However, if it is the case at all that variation in the structure and function of neural regions alters the nature of conscious experience (it's contents), we might reasonably say that aspects of consciousness could be heritable. This returns the current discussion to a point mentioned earlier, which is that there seems to be two issues in play, the issue of hertiabiltiy and levels of consciousness, and that of heritability and content of consciousness. Again, this is not to argue that the two questions are completely orthogonal, only that we might empirically arrive at one answer for one question, and a different answer for the other.

Peper et al. (2007) reviewed the research that has utilized both neuroimaging and twin techniques to examine the heritability of brain volume and the structure of specific brain regions and features (using measures such as cortical thickness). Various measures emerged as moderately to highly heritable (Anokhin et al., 2008). For instance, several studies revealed heritability estimates ranging from .7 to .9 for measures assessing grey matter, white matter, and total brain volume. Variation across other measures, such as the lateral ventricles, was explained a more by environmental factors. Importantly, individual differences existed for brain regions mentioned above which have been linked in various respects to conscious experience—such as the thalamus—with results also pointing toward a high similarity between MZ twins (suggestive of a genetic effect).

A limitation is that many of the studies included in the review did not examine large samples of twins, thus the results should be appreciated with that consideration in mind. Nonetheless, Peper et al. (2007) (p.471) noted that: “Taken together, MRI studies in twins indicate that, given the basic additive genetic model, overall brain volume in adulthood is highly heritable.” In other words, individual differences exist, and in some cases, are partly heritable, for a variety of brain regions that are associated with different aspects of perception, awareness, language, memory, and executive functioning (Simons and Chabris, 1999; Toga and Thompson, 2005; Thompson et al., 2001). It would seem reasonable, then, to argue that these individual differences may impact the types of conscious experiences of individual human beings, and perhaps variation in levels of conscious experience as well.

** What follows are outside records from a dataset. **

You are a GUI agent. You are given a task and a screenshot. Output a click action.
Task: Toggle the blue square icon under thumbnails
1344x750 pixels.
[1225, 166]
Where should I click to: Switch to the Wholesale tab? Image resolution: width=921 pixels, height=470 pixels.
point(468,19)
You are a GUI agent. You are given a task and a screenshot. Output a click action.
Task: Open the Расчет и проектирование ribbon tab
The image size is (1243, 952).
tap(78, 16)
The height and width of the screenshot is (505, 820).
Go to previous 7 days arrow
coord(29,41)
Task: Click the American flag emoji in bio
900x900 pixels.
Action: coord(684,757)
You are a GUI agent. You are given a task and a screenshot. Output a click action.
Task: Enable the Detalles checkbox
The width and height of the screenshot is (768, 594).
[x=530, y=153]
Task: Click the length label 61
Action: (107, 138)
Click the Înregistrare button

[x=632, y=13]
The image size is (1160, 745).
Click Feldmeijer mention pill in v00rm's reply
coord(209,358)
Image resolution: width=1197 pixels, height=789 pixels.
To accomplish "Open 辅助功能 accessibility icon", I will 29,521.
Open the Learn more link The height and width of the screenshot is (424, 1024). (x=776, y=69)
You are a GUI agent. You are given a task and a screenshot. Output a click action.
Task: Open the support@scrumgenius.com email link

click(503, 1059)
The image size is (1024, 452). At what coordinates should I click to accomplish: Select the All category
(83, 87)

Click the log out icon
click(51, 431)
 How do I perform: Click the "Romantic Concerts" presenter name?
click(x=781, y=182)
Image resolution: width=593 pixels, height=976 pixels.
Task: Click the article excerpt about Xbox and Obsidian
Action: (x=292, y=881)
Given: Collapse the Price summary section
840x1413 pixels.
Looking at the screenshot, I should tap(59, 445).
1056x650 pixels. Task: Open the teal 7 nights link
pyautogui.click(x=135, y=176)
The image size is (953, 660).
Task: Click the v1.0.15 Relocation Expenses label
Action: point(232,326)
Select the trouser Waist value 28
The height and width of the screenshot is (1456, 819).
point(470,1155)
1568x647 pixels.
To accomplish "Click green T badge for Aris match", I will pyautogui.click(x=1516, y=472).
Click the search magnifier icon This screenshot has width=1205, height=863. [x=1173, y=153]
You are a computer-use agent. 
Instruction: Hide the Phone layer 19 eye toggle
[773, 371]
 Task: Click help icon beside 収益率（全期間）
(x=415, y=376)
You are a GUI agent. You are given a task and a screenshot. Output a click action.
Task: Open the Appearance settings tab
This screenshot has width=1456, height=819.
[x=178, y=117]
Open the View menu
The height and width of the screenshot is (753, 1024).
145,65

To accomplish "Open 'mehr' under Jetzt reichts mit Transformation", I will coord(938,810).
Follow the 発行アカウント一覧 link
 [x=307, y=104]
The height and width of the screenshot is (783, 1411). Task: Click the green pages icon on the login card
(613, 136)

2.4. Variability and human experience

None of the points discussed above do damage to the idea that it is “like something” to be human, regardless of the cognitive hardware and how it may differ from person to person. Yet, as this review has argued, it can also be the case that the nature of the experience differs from person to person and is informed by individual differences. Consider as an example, what it is like to be schizophrenic. It is undoubtedly like something to have, and live with, schizophrenia (a highly heritable disorder; see (Sullivan et al., 2003). Nonetheless, it also seems possible that the nature of conscious experience differs from individuals with schizophrenia to those who lack the disorder (and moreover, likely differs from schizophrenic to schizophrenic). Another example that makes this same point is autism, a highly heritable quantitative trait (see Bor, 2012; and Lichtenstein et al., 2010) for an overview of autism). Individuals with autism can have rich and fulfilling emotional lives. It is “like something” to be alive, and to have autism. Yet, given the spectrum aspect that exists for autism disorders, we might suppose than an individual scoring high on the autism spectrum experiences a different type of consciousness (in terms of contents) than someone scoring lower (see Bor, 2012 for an extended discussion). Given the role that the genes play in locating individuals along the autism spectrum, it seems reasonable that this heritable variation informs the nature of the subjective experience.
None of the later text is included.